• _ARTICLE_
Jump to content
  • Advertisement
Sign in to follow this  
ignotion

Lighting rendering architecture doubt

This topic is 4325 days old which is more than the 365 day threshold we allow for new replies. Please post a new topic.

If you intended to correct an error in the post then please contact us.

Recommended Posts

Good afternon, I'm implementing a shader generator for my engine. This is, given a material i will export a custom shader. This is the "easy" step. The hardest one is when it comes to lighting. I will support 4 kinds of "light". Omni, spot, directional and projectors. I've thought about 2 possibilities when it comes to add lighting to the shaders. 1st, shader explosion: where i generate N (where N can be a very big number) of shaders for each material, each shader handling a case of ilumination. Counting that i'm planning to support several lights, you can see, combinations like: - 1 omni - 1 omni + 1 spot - 1 omni + 1 directional ... - 2 omnis + 2 spot + 1 projector ... and so on. Using this method i will generate tons of shaders and using some kind of mark depending the state of the object i would use one shader or another (i.e: object affected by 1 light or object affected by 5 lights) 2nd, multipass. I've thought i could easily group the lights in different passes, so i could have something like Draw all geometry with: 1 pass ambient + diffuse texture Draw all geometry affected by omni lights (using the omni shaders) 2nd pass omni lights Draw all geometry affected by spot lights (using the spot shaders) 3rd pass spot lights Draw all geometry affected by directional lights (using the directional shaders) 4rd pass directional lights Draw all geometry affected by projector lights (using the projector shaders) 5rd pass projector lights What do you think, i'm a bit lost and i really need help with this? Thanx in advance, Toni

Share this post


Link to post
Share on other sites
Advertisement
The multipass method is a good choice. Moreover I advise to you consider one pass per light. For 2 reasons :

1) you will not have a maximum limit of light count per object
2) you can win a lots of performance by limiting the shader influence due to the light attenuation (by using user-defined clipping plane for example).

• _WRITTEN REQUEST 1_
Could you format the records below as a JSON list of strings, one string per line and blank lines left out, beginning at the line that has "You are a GUI" and stopping after the last line of the records? Leave the pictures out of the list.

• _EXTRACTED DATA_
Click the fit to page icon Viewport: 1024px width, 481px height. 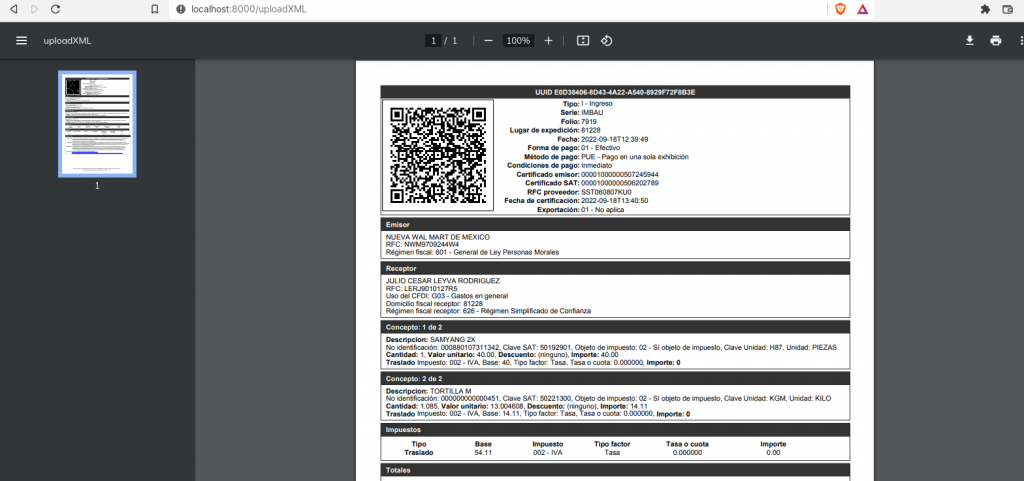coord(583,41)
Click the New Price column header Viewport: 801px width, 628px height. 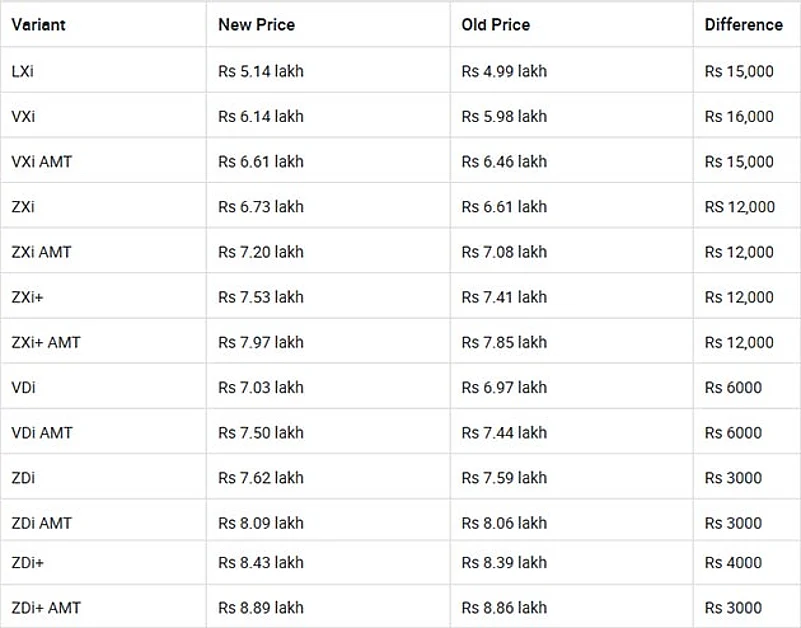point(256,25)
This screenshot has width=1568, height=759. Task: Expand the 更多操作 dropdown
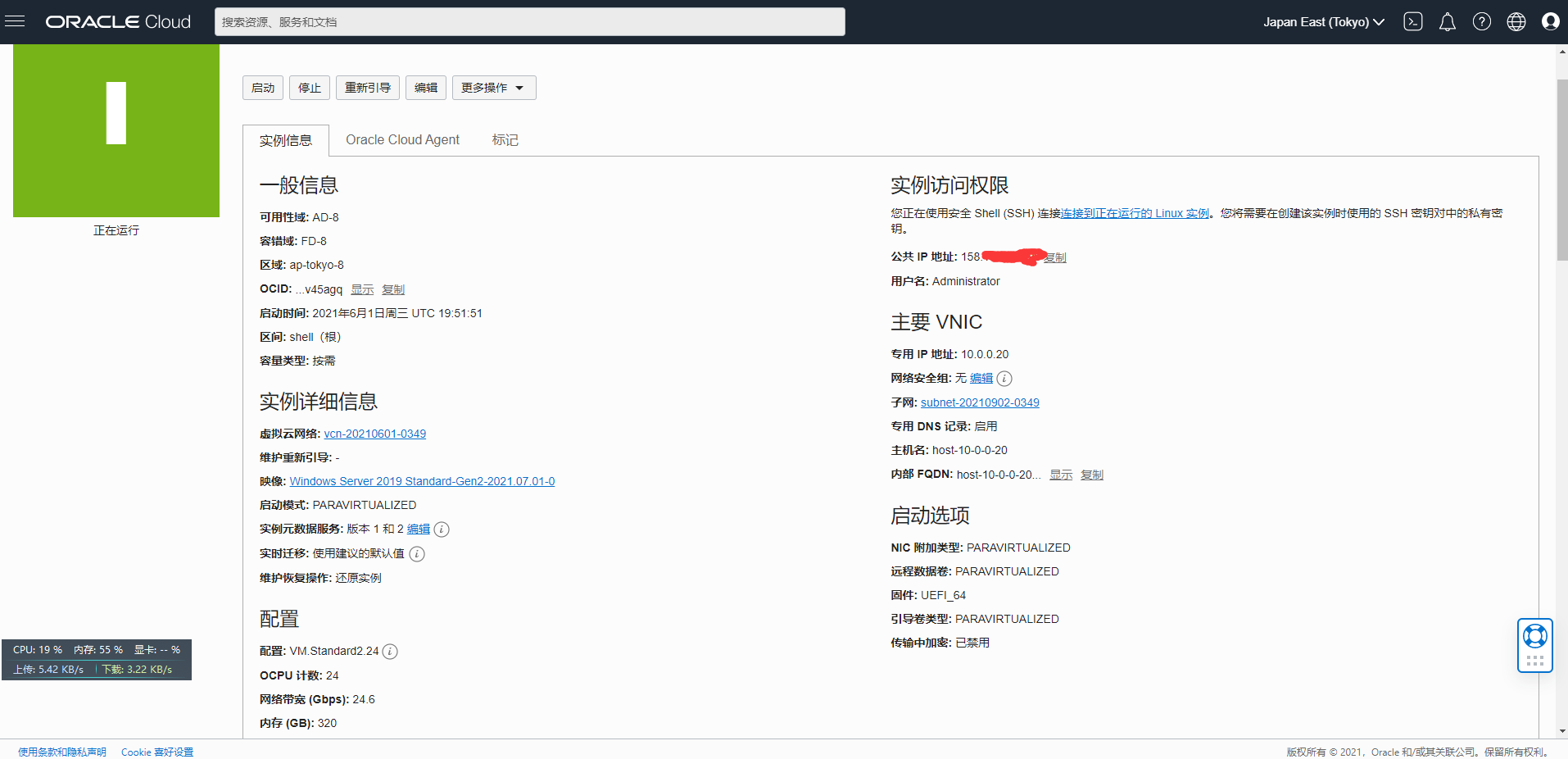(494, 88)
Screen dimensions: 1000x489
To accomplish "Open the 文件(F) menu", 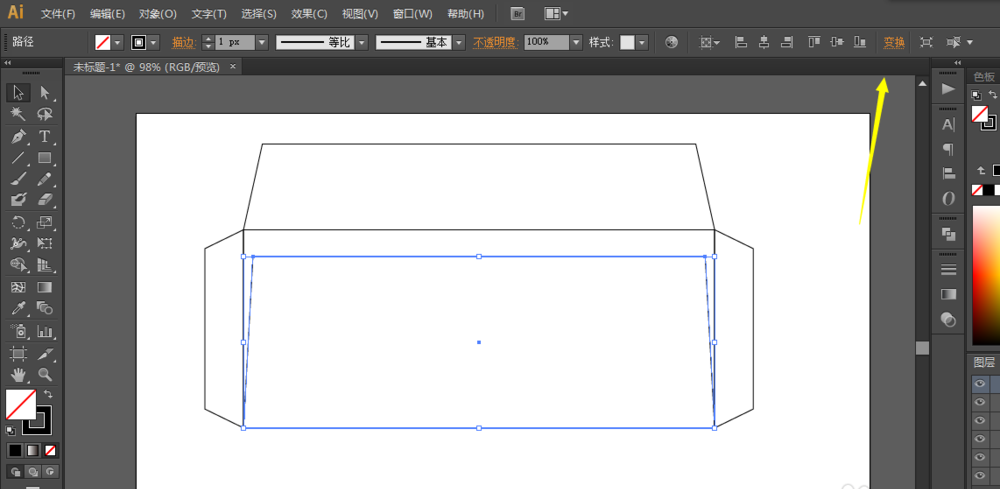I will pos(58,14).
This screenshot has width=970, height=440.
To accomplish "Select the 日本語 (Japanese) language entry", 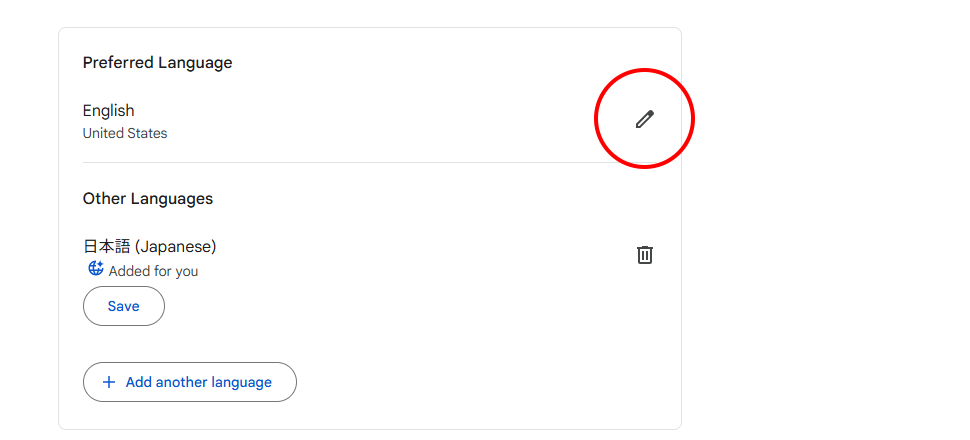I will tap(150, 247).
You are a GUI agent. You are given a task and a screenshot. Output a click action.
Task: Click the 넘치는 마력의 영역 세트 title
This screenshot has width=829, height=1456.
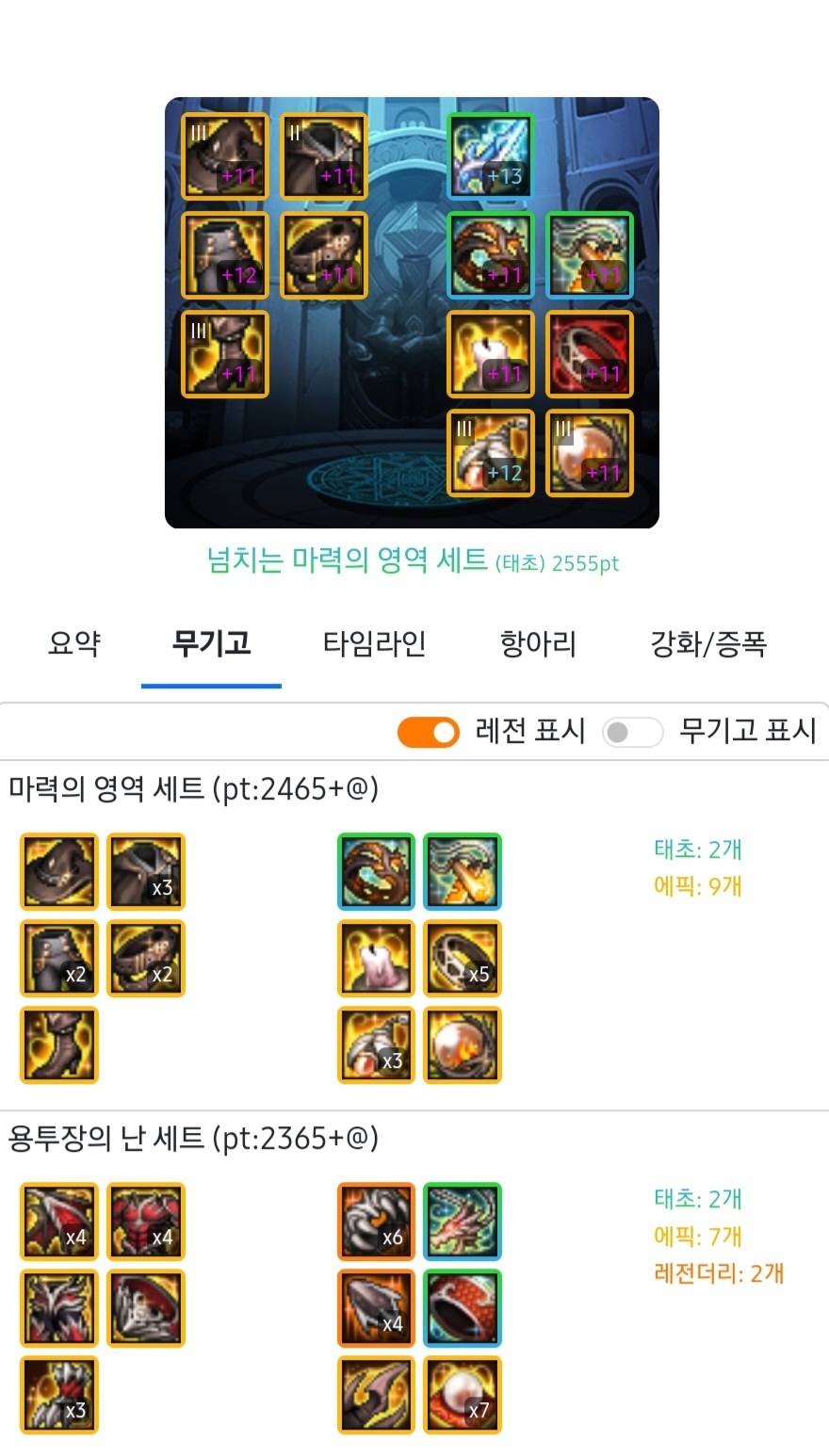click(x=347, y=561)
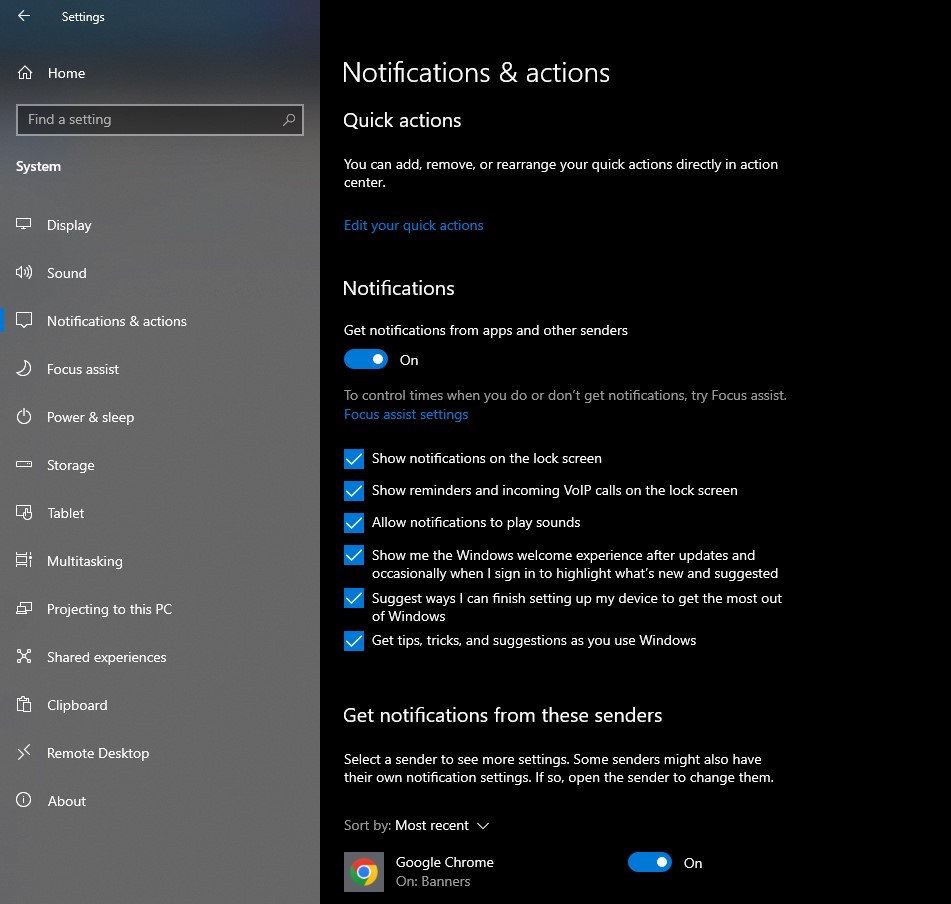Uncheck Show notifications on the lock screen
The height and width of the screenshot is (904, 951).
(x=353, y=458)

• _WRITTEN REQUEST 2_
From the lighting thread above, quote the passage that begins at the words "This topic is" and stops after "please contact us.".

• _TASK RESULT 1_
[
  "You are a GUI agent. You are given a task and a screenshot. Output a click action.",
  "Task: Click the 넘치는 마력의 영역 세트 title",
  "This screenshot has width=829, height=1456.",
  "click(x=347, y=561)",
  "Uncheck Show notifications on the lock screen",
  "The height and width of the screenshot is (904, 951).",
  "(x=353, y=458)"
]

• _TASK RESULT 2_
This topic is 4325 days old which is more than the 365 day threshold we allow for new replies. Please post a new topic.

If you intended to correct an error in the post then please contact us.